Hint: Assume it's possible, and consider all of the vertices. Some of
those vertices are internal to the square, some lie on the edge, and
the four corners must be included to keep right angles away. Consider
how many edges have to come from each vertex.
-Matthew
--
Matthew Daly I don't buy everything I read ... I haven't
da...@ppd.kodak.com even read everything I've bought.

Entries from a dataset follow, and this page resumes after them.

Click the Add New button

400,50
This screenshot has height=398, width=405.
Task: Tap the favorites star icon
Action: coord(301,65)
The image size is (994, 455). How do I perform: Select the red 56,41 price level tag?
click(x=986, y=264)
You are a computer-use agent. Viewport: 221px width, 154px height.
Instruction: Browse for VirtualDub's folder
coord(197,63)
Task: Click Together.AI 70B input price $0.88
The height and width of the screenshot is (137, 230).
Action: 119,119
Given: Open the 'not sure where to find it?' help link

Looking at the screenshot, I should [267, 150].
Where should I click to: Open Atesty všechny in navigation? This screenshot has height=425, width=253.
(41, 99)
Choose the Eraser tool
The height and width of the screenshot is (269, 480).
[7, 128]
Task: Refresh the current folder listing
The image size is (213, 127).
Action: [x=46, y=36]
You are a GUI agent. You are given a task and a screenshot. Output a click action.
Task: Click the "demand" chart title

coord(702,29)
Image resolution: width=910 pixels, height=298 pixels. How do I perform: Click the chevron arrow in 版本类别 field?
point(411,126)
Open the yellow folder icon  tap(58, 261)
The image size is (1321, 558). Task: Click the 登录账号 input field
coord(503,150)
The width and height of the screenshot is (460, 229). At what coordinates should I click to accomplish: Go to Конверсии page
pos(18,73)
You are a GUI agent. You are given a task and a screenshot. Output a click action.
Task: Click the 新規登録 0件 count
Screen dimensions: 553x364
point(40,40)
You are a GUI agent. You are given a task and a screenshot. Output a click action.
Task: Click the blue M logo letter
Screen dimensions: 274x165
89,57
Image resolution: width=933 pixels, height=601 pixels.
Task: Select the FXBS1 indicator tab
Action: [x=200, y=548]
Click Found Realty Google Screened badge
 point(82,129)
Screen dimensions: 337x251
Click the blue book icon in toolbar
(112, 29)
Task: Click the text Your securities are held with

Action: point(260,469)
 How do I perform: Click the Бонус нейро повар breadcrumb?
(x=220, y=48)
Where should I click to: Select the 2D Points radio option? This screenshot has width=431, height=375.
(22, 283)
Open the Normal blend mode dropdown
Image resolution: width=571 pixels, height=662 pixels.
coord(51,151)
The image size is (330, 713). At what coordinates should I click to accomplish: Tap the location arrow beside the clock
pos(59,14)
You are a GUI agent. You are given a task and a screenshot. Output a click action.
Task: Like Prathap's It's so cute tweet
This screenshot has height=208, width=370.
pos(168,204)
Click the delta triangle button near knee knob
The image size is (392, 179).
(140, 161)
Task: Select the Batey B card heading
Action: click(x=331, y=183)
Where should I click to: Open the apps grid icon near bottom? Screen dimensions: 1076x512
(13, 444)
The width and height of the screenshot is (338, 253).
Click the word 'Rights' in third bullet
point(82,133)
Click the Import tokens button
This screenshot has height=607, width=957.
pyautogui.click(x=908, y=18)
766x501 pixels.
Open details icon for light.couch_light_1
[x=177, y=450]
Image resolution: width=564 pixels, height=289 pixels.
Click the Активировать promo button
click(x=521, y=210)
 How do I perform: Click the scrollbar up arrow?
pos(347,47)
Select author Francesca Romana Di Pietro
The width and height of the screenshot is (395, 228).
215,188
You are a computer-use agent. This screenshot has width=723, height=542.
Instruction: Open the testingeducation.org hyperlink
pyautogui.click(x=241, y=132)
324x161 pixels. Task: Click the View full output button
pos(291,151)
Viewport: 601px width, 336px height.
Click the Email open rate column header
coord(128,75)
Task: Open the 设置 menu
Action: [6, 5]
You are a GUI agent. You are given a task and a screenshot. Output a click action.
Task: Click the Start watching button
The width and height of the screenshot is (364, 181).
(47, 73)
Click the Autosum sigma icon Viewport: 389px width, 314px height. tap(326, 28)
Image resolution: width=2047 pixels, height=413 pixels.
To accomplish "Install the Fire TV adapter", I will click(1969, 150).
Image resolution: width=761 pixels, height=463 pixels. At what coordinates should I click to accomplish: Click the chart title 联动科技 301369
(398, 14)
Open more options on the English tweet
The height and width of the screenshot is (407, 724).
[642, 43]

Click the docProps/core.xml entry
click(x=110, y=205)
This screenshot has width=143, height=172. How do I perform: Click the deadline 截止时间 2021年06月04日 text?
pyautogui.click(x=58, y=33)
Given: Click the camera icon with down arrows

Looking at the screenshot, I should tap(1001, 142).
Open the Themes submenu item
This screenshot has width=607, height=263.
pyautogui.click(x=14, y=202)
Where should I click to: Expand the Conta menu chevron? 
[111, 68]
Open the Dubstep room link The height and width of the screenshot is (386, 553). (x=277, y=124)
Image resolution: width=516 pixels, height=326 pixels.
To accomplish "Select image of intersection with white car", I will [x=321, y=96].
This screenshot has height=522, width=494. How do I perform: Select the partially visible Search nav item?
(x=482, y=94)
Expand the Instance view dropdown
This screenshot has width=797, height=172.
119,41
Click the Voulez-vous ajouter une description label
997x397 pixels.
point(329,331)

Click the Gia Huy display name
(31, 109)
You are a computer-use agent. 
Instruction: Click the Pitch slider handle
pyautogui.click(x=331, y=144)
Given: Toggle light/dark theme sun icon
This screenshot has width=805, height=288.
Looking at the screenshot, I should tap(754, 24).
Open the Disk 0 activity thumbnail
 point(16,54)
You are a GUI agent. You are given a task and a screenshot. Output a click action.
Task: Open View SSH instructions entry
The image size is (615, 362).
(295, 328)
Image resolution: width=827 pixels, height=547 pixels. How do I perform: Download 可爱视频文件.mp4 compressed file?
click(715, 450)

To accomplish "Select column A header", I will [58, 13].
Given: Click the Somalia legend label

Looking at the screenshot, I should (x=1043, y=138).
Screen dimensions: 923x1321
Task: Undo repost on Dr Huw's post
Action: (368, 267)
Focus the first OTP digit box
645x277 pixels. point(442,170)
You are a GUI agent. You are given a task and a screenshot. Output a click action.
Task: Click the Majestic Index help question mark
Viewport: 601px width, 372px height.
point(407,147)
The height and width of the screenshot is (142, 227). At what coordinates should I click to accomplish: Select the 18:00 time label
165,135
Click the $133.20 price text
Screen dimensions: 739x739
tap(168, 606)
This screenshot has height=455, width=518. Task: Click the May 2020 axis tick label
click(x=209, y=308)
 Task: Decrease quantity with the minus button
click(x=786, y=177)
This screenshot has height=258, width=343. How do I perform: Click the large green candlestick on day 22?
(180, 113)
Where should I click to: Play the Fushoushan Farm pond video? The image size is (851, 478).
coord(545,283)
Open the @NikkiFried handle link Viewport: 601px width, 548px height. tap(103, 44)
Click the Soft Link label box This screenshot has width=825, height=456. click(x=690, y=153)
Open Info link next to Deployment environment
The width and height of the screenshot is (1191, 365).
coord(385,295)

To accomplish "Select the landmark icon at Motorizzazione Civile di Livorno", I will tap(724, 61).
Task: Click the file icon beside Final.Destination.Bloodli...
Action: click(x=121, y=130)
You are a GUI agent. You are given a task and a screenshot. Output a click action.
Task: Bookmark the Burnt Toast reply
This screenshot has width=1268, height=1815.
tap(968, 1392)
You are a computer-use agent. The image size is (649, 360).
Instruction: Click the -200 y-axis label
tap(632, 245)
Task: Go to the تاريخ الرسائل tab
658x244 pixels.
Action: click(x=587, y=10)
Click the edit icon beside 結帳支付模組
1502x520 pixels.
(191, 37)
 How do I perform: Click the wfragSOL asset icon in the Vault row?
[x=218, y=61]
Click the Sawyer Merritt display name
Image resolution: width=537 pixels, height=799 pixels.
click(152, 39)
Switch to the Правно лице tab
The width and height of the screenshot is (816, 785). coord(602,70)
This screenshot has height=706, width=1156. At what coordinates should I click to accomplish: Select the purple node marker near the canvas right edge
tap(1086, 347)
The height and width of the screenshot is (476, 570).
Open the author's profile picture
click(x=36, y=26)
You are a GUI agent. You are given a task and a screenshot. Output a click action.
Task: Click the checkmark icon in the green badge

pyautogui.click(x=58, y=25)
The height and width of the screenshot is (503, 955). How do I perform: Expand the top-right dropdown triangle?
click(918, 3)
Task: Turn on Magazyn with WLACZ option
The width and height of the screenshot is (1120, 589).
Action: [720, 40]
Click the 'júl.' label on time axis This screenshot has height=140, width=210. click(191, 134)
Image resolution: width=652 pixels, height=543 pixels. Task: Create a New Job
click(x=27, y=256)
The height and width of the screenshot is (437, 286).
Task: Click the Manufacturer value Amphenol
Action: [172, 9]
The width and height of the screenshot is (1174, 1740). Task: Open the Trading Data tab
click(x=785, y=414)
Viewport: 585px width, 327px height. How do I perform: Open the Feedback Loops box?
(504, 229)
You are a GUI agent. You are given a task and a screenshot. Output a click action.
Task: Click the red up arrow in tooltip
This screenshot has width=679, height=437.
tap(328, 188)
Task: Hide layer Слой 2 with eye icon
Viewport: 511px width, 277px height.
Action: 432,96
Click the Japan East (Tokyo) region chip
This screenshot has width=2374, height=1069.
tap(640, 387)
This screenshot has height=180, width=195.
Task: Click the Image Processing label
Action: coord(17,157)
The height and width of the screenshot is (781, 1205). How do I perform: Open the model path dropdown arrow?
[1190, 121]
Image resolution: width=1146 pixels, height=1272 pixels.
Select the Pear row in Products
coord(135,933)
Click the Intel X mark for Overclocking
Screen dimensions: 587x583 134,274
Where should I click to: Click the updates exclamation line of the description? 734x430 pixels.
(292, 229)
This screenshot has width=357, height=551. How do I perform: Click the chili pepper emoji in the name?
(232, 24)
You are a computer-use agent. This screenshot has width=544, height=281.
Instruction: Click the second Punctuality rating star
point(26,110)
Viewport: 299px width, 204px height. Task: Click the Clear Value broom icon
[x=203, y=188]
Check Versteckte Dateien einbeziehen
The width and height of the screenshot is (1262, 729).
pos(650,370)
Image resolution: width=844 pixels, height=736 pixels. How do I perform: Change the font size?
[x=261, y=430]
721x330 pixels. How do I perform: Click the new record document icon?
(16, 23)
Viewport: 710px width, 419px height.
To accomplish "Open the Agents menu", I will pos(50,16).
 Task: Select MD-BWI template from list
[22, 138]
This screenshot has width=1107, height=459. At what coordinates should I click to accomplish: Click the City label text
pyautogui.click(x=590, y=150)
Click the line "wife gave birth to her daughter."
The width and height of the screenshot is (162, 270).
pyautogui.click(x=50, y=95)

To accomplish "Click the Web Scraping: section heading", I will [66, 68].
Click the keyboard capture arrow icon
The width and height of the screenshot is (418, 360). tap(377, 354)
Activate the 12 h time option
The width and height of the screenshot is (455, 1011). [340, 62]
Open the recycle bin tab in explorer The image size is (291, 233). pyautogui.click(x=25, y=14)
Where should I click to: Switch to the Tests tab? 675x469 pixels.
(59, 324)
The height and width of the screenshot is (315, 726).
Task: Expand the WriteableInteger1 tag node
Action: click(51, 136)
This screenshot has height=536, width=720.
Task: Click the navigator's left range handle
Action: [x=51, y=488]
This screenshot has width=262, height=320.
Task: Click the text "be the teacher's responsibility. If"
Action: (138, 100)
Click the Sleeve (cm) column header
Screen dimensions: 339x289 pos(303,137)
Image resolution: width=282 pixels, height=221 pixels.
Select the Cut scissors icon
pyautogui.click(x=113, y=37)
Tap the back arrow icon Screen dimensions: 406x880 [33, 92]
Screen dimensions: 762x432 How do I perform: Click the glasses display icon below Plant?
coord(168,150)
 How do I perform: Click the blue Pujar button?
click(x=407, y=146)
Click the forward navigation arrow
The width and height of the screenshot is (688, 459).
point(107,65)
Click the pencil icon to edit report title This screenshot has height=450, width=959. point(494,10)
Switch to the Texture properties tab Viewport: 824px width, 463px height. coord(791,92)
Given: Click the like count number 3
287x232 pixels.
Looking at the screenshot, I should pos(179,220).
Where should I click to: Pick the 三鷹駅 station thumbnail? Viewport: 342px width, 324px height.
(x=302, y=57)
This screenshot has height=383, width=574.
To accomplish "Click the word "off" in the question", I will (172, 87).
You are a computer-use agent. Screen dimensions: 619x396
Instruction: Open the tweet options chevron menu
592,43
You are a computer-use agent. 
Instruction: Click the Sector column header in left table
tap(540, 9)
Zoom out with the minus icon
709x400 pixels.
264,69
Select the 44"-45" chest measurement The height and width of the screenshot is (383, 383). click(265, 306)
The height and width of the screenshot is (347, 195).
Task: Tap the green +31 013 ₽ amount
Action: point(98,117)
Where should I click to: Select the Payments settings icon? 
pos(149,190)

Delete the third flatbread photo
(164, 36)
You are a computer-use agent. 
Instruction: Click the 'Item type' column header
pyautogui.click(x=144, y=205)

My opinions are not necessarily those of my employer, of course.
Ed Murphy
Hareendra Yalamanchili <hyal...@mit.edu> wrote:
> Is it possible to divide a square into triangles which have only acute
> angles?
Yes.
The diagonals divide the square into four right isosceles triangles. For each
of these, draw lines from the midpoints of the sides to points on the hypotenuse
so that the triangle is divided into two acute triangles and an irregular
pentagon. Then draw lines from a point near the middle of the pentagon to each
of its vertices so that it is divided into five acute triangles.
Obtuse triangles can be similarly divided into seven acute triangles. Thus, all
planar closed curves with straight edges can be divided into acute triangles.
--
Ed Murphy <zvy...@ix.netcom.com> "A person who is 'of sound mind'
http://www.bayside.net/users/ford/ is one who keeps the inner madman
#include <std/disclaimer.h> under lock and key." -Paul Valery
Mariza Cabral
In article <52710p$5...@sjx-ixn6.ix.netcom.com>,
Ed Murphy <zvy...@ix.netcom.com> wrote:
>Hareendra Yalamanchili <hyal...@mit.edu> wrote:
>> Is it possible to divide a square into triangles which have only acute
>> angles?
>
>Yes.
>
>The diagonals divide the square into four right isosceles triangles. For each
>of these, draw lines from the midpoints of the sides to points on the
>hypotenuse so that the triangle is divided into two acute triangles and an
>irregular pentagon. Then draw lines from a point near the middle of the
>pentagon to each of its vertices so that it is divided into five acute
>triangles.
>
>Obtuse triangles can be similarly divided into seven acute triangles. Thus,
>all planar closed curves with straight edges can be divided into acute
>triangles.
That's cool! Ah, but that makes 28 triangles, whereas *my* construction
(he he he...) has only 16 triangles:
+-----+-----+ the reason this does not look
|\ /|\ /| like a square is that the keyboard
| \ / | \ / | only allows representation of one
| /|\ | /|\ | acute angle (via symbols "/" and "\")
|/ | \|/ | \|
|\b| /|\ | /| But if angle a is 60 deg. and angle b
| \|/ | \|/ | is 82.3 deg., then this is indeed a
| / \ | / \ | square. There are other number
|/a \|/ \| combinations. And yes, you're right,
+-----+-----+ I have nothing better to do 8^).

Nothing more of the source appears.